Labels or color-coded stickers must be placed on regulated waste or items contaminated with bloodborne pathogens. Examples are sharps containers, biohazard containers, and contaminated laundry. Orange or red-orange labels containing the biohazard symbol must be affixed to the containers for these items. Red bags or containers may be used instead of labeling. When a facility uses standard precautions, the laundry does not need any special labeling. Refrigerators and freezers or other containers used to store items that may be contaminated must display the biohazard sign.

Employees must be trained within 90 days of effective hire date, initially upon assignment, and then annually. Employees who have received appropriate training during the past year need only receive additional training in items not previously covered. Employees must be trained on bloodborne diseases and their transmission; the exposure control plan; engineering and work practice controls; personal protective equipment; hepatitis B vaccine; response to emergencies involving blood; how to handle exposure incidents; the postexposure evaluation and follow-up program; needle safety and prevention, including safer handling of sharps and evaluation of safer sharps by all employees; and signs/labels/color-coding. There must be an opportunity for questions and answers, and the trainer must be knowledgeable in the subject matter.

Recordkeeping standards are for all medical records and should be kept for each employee with occupational exposure risk for the duration of employment plus 30 years. Training records must be maintained for three years and must include dates and the details of training.

Hazard Communication Standard (29 CFR 1910.1200)

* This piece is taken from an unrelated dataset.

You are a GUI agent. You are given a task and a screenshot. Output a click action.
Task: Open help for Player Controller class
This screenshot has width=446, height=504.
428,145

The Hazard Communication Standard (HCS) is sometimes called the employees' right-to-know standard. It requires that the employees be informed and made aware of hazards and have access to safety data sheets (SDS, formerly known as MSDS) of all types of chemicals used in the facility. OSHA states an estimated 650,000 hazardous chemicals currently exist and new ones are added every year. HCS educates employees and employers about the hazards, precautions to be taken, and side effects of chemical use and exposure.

Dental offices must have a written HCS plan that lists the chemicals stored in the office, who handles the different portions of the plan, and where employees can access the plan. The written plan must also describe how the dental office will meet OSHA's requirements regarding labels, warnings, SDS, employee training, and information. Presently there is no endorsed method of labeling hazards, just that they must state what the hazard is.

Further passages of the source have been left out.